Voici une image différente pour tenter de me faire mieux comprendre : vous êtes victimes souvent, en allant dans un café quelconque, d’erreur dans la commande que vous passez. Votre habitude est de prendre par exemple un Coca Cola et on vous sert fréquemment un Coca Light !!! Observez votre manière de procéder pour obtenir votre Coca. La peur de ne pas vous faire comprendre, votre frustration d’avoir encore le mauvais Coca, vous a donné l’habitude de dire à peu près ceci au garçon de café : « Je voudrais un Coca s’il-vous-plait, mais pas un « Light », pas un « Coca light », je n’aime pas le « Light »… » Vous aurez alors toutes les chances que le garçon vous apporte un Coca Light car sa mémoire de votre commande est entachée du nombre de fois important que vous avez formulé le nom « Coca Light », alors que vous attendez un Coca Cola tout bête que vous désespérez obtenir !!!

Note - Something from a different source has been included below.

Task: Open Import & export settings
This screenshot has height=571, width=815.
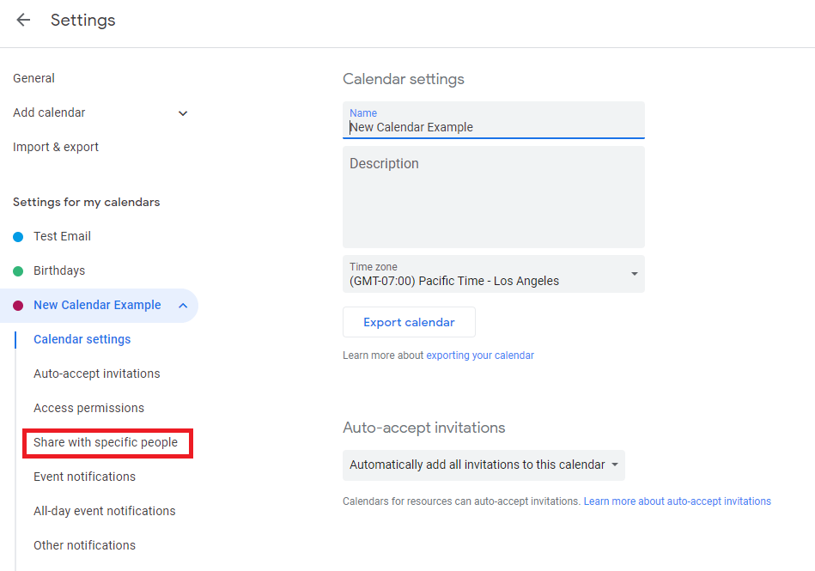Action: click(x=56, y=147)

De même, si dans notre enfance nous voyons un mauvais numéro de magie à base de techniques d’un haut niveau effectuées de « bas niveau » ( !), nous aurons tendance plus tard à choisir des techniques de haut vol, effectuées comme un cochon. Voilà ce que je veux dire, schématiquement, bien entendu.

Cela étant dit, il ne faut pas confondre ni mélanger non plus les notions.

Tout reste possible.

Chacun apporte dans sa vie des choses nouvelles et différentes de ce qu’il a ingurgité souvent contre son propre désir.

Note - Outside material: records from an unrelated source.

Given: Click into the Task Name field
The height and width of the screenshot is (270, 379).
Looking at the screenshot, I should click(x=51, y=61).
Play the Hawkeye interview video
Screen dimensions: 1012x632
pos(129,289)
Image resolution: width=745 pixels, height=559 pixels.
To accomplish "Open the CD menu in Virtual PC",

Par exemple, un jeune enfant qui aimera plus tard la montagne fut influencé dans sa prime jeunesse par le fait que ses parents l’ont amené chaque année y passer ses vacances. Par contre, l’adulte qu’il est devenu sera peut-être très féru d’escalade, alors que ses proches détestaient ce sport !!! Il a apporté un plus, inconsciemment, mais toujours à la montagne, non ?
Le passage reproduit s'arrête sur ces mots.